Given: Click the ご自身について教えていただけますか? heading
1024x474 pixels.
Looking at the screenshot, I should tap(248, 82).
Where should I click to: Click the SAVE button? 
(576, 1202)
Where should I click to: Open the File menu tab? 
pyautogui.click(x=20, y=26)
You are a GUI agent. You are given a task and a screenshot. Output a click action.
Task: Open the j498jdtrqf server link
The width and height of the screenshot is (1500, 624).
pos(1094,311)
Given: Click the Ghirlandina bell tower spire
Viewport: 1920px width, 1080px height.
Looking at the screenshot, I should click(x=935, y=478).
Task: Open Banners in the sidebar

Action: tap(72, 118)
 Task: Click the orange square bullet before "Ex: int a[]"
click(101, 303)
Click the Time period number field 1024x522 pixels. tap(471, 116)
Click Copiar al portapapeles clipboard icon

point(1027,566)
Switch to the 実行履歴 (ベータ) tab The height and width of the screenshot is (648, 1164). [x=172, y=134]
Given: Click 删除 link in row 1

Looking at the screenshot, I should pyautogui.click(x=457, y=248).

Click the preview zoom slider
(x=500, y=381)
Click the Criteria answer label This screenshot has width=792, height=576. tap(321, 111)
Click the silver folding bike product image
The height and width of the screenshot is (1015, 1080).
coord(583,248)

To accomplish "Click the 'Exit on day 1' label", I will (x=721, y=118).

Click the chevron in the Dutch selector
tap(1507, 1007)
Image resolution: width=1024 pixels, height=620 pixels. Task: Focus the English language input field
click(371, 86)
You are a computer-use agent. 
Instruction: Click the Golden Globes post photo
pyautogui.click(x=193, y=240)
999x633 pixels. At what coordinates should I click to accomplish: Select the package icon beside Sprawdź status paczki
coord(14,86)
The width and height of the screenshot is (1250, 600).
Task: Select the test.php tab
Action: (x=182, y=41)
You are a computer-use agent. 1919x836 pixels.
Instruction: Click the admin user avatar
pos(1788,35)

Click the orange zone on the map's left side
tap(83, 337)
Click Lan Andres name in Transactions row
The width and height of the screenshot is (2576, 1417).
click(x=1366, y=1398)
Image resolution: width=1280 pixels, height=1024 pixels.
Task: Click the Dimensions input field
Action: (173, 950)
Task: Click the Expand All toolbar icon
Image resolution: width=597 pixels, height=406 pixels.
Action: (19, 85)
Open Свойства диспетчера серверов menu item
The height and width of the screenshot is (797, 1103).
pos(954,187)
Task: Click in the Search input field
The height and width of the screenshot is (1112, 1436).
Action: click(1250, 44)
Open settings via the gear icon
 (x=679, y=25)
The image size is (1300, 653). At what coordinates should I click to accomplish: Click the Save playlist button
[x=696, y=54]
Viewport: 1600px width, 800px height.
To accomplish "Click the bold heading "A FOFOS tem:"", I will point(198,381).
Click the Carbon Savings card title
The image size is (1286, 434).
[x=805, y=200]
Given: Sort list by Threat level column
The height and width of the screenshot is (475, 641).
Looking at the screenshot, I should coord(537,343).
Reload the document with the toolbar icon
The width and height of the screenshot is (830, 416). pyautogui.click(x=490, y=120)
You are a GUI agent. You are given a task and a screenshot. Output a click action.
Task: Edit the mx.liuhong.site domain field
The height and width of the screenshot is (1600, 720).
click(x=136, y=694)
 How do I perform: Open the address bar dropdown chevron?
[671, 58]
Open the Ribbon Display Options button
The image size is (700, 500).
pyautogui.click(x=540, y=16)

Stated goal: Reproduce the items from the line containing "You are a computer-use agent. 1919x836" through the end of the items, leaving every line unchanged.

Task answer:
You are a computer-use agent. 1919x836 pixels.
Instruction: Click the admin user avatar
pos(1788,35)

Click the orange zone on the map's left side
tap(83, 337)
Click Lan Andres name in Transactions row
The width and height of the screenshot is (2576, 1417).
click(x=1366, y=1398)
Image resolution: width=1280 pixels, height=1024 pixels.
Task: Click the Dimensions input field
Action: (173, 950)
Task: Click the Expand All toolbar icon
Image resolution: width=597 pixels, height=406 pixels.
Action: (19, 85)
Open Свойства диспетчера серверов menu item
The height and width of the screenshot is (797, 1103).
pos(954,187)
Task: Click in the Search input field
The height and width of the screenshot is (1112, 1436).
Action: click(1250, 44)
Open settings via the gear icon
 (x=679, y=25)
The image size is (1300, 653). At what coordinates should I click to accomplish: Click the Save playlist button
[x=696, y=54]
Viewport: 1600px width, 800px height.
To accomplish "Click the bold heading "A FOFOS tem:"", I will point(198,381).
Click the Carbon Savings card title
The image size is (1286, 434).
[x=805, y=200]
Given: Sort list by Threat level column
The height and width of the screenshot is (475, 641).
Looking at the screenshot, I should coord(537,343).
Reload the document with the toolbar icon
The width and height of the screenshot is (830, 416). pyautogui.click(x=490, y=120)
You are a GUI agent. You are given a task and a screenshot. Output a click action.
Task: Edit the mx.liuhong.site domain field
The height and width of the screenshot is (1600, 720).
click(x=136, y=694)
 How do I perform: Open the address bar dropdown chevron?
[671, 58]
Open the Ribbon Display Options button
The image size is (700, 500).
pyautogui.click(x=540, y=16)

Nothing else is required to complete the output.